When the user and the walking aid robot move forward at the same time, take the point cloud coordinate system as the origin to establish the lower-limb point cloud space state diagram, as shown in Fig. 5(a). After direct filtering, the point cloud is shown in Fig. 5(b), and the contour information of leg point cloud data is obtained.

Figure 5. Schematic diagram of pass-through filter: (a) Boundary condition; (b) Through filter point cloud.

The point cloud segmentation boundary conditions can be shown by Eq. (9), where x _min and x _max, respectively, represent the minimum and maximum values of the segmentation boundary x, y _min, and y _max, respectively, represent the minimum and maximum values of the segmentation boundary y so as to avoid blocking the original point cloud data.

(9) \begin{equation} \left\{\begin{array}{l} -25cm\lt x_{i}\lt 25cm\\[5pt] -27.5cm\lt y_{i}\lt 27.5cm \end{array}\right. \end{equation}

In Eq. 9, x _i and y _i represent the horizontal and vertical coordinates of the user’s position within the point cloud segmentation boundary, respectively.

2.2.2. Voxel downsampling

The amount of data after straight-through filtering is still relatively large, which leads to a decrease in the real-time performance of lower-limb pose resolution. To solve this problem, a body voxel downsampling algorithm is used, which is less complex, saves some storage space, and preserves the detailed information of the point cloud data. The sampled point cloud data are shown in Fig. 6.

Figure 6. Point cloud data after voxel grid filter.

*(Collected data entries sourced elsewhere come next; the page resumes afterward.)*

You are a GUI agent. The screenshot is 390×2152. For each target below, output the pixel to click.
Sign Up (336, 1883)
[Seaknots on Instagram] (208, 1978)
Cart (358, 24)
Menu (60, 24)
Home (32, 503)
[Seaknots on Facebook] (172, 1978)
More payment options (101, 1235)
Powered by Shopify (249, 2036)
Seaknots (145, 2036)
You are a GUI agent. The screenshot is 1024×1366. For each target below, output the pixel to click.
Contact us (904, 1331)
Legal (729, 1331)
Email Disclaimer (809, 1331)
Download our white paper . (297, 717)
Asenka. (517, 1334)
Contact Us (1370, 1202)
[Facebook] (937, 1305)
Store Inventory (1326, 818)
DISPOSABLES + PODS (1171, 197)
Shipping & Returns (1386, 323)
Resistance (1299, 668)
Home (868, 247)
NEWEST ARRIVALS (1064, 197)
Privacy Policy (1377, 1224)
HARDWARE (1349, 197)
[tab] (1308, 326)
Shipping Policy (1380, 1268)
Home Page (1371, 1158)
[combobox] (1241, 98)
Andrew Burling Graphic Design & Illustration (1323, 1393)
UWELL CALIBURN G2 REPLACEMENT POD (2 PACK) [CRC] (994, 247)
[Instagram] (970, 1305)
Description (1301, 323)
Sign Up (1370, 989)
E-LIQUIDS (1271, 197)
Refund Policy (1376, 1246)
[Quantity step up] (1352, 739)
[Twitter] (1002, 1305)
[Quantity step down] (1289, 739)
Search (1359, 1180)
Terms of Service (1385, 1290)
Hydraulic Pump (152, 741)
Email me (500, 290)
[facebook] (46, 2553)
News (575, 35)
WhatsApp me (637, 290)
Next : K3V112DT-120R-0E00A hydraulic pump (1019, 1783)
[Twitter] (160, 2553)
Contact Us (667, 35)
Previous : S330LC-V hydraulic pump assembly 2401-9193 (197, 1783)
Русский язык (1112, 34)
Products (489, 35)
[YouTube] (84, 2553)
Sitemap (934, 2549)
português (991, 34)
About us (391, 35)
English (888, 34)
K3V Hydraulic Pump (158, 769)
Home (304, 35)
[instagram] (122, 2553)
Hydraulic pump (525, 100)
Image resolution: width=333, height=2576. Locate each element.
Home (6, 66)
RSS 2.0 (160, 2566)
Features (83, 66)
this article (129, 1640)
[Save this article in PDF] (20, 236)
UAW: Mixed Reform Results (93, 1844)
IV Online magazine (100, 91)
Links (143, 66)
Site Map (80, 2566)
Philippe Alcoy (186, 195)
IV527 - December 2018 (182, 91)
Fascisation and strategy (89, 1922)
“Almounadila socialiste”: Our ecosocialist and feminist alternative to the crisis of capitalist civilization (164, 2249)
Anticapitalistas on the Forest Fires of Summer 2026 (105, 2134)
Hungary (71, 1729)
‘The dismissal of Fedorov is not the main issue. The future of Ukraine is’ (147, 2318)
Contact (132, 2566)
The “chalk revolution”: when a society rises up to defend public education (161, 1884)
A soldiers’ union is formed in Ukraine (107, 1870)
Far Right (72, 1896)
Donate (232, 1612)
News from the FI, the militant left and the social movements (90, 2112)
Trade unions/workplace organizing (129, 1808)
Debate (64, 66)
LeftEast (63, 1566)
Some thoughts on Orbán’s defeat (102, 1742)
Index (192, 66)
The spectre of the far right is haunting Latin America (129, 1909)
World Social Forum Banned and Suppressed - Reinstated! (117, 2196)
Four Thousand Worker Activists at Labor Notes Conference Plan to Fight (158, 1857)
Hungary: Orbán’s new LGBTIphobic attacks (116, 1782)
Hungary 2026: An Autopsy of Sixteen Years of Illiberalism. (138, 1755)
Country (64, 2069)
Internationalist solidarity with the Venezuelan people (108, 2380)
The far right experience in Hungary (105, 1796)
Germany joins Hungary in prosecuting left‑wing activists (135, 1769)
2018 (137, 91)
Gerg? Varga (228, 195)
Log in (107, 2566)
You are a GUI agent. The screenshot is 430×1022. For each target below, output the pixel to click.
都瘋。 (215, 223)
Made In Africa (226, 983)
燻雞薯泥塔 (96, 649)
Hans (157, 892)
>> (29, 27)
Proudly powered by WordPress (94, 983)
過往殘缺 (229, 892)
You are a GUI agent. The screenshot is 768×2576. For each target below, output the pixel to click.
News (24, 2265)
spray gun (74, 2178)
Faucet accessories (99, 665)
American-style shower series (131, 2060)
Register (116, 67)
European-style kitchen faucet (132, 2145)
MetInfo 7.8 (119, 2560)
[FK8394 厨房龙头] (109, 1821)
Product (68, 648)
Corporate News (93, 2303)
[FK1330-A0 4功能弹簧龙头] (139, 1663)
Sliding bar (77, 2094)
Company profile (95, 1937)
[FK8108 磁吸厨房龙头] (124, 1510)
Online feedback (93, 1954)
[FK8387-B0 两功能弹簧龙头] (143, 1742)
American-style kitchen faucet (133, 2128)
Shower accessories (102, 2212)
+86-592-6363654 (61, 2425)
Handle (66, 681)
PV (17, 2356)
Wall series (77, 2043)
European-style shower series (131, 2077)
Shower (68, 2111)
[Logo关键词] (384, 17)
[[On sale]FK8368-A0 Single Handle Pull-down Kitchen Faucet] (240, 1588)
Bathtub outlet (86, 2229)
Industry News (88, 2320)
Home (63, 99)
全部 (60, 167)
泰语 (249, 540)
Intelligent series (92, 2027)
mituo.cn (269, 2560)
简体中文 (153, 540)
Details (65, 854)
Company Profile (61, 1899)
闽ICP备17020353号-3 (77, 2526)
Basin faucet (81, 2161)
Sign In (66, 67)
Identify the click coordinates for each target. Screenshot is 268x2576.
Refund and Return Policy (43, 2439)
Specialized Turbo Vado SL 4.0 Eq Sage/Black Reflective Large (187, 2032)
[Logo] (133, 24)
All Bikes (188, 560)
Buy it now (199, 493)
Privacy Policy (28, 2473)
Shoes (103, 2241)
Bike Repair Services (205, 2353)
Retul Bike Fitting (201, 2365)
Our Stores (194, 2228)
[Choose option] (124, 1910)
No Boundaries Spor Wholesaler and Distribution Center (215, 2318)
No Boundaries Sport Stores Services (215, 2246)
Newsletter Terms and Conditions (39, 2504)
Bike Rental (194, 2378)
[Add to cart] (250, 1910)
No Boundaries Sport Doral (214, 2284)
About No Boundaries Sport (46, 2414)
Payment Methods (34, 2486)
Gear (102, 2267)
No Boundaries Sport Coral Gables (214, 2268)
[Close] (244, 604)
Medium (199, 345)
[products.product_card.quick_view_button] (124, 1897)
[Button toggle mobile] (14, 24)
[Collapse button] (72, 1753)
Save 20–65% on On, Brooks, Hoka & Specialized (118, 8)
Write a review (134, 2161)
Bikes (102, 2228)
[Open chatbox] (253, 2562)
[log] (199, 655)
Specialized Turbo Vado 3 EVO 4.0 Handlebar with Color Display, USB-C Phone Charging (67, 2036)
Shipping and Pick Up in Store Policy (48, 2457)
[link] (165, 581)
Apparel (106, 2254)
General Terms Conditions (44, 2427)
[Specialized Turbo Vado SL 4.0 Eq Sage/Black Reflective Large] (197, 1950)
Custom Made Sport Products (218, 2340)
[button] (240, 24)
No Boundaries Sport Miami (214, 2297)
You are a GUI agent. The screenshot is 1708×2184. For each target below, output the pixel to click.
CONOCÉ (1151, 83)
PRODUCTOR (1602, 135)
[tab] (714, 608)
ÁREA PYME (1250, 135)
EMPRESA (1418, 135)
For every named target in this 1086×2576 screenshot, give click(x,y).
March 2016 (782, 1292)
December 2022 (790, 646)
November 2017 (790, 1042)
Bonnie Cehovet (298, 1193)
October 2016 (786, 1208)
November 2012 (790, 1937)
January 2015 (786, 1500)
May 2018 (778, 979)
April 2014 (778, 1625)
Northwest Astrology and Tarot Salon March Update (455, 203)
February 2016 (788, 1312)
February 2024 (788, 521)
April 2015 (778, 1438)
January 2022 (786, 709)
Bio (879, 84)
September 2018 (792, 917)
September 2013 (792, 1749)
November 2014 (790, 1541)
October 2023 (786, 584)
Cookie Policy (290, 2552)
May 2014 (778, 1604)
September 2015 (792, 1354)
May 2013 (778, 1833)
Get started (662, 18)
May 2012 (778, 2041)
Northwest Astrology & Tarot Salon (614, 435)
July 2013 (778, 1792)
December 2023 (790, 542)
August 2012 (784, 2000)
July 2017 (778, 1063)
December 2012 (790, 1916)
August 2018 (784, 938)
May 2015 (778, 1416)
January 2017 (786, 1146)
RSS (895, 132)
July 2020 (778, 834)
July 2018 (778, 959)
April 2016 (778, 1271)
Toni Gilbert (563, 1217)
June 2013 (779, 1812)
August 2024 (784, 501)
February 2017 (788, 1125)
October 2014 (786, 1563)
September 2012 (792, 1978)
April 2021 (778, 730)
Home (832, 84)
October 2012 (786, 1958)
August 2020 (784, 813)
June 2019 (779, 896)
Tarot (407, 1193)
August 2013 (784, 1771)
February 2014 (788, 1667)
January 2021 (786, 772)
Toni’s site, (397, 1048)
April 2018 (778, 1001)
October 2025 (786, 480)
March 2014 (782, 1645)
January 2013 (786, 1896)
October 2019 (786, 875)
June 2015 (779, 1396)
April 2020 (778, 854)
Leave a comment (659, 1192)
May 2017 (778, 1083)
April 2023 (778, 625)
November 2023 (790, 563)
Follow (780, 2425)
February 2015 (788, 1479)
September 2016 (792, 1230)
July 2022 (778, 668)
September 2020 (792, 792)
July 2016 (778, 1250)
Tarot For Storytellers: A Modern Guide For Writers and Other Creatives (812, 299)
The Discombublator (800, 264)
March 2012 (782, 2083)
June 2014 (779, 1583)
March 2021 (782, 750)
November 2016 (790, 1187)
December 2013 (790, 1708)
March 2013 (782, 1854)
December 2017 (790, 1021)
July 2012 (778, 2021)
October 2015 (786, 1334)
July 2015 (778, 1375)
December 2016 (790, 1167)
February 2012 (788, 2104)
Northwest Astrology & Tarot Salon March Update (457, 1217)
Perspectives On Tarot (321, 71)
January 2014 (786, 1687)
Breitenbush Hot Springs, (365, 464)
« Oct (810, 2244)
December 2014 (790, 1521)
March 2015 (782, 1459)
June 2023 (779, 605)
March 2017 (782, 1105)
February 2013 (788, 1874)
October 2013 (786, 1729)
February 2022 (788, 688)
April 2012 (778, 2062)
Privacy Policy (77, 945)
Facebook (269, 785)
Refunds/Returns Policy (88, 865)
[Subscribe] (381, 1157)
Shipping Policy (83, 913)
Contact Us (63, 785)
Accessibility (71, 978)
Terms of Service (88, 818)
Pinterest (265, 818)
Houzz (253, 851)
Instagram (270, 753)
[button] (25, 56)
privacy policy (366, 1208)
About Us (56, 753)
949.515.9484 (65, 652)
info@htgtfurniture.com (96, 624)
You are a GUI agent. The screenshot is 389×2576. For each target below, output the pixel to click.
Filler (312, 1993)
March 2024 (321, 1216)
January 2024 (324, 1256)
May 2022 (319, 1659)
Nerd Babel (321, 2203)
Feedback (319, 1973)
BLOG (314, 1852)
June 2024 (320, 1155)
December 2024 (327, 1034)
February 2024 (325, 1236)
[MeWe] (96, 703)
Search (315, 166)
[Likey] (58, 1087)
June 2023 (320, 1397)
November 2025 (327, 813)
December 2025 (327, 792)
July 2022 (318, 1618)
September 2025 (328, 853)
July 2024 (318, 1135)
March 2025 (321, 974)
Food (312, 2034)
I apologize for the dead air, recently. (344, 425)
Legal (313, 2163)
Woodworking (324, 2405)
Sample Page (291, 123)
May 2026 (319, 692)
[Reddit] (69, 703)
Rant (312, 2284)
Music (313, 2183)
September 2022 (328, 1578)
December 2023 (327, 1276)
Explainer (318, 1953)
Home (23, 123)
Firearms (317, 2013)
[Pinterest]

Let the global enclosing space containing all point cloud data be S, and the enclosing space be m cubes of width w. These cubes will fill the whole point cloud enclosing space as shown in Eq. 10.

(10) \begin{equation} S=m\times w^{3} \end{equation}

The point cloud data corresponded to the cubes at the corresponding positions, and the invalid cubes that do not contain point clouds are removed. In the valid cube, there is one or more point cloud data, and all the point cloud data in the original cube are replaced by finding the center of gravity value of the point cloud data in each valid cube, so that the body pixel sampling is completed. When the value of w is larger, the value of m is smaller, which improves the operation speed, but the details of the original data will be lost; when the value of w is smaller, the value of m is larger, which is able to contain a large amount of point cloud data information, but will reduce the operation speed. In practice, the w value will be adjusted according to the computing power of the processor, and the parameter w set needs to be traded off in both sampling fidelity and real-time. This walker could be moved in the x-axis direction with a range of 50 cm, y-axis with a range of 55 cm, and z-axis with a range of 70 cm. w was selected to be the best when 0.2 cm was chosen after many tests, and the m-value at this time was 24062500.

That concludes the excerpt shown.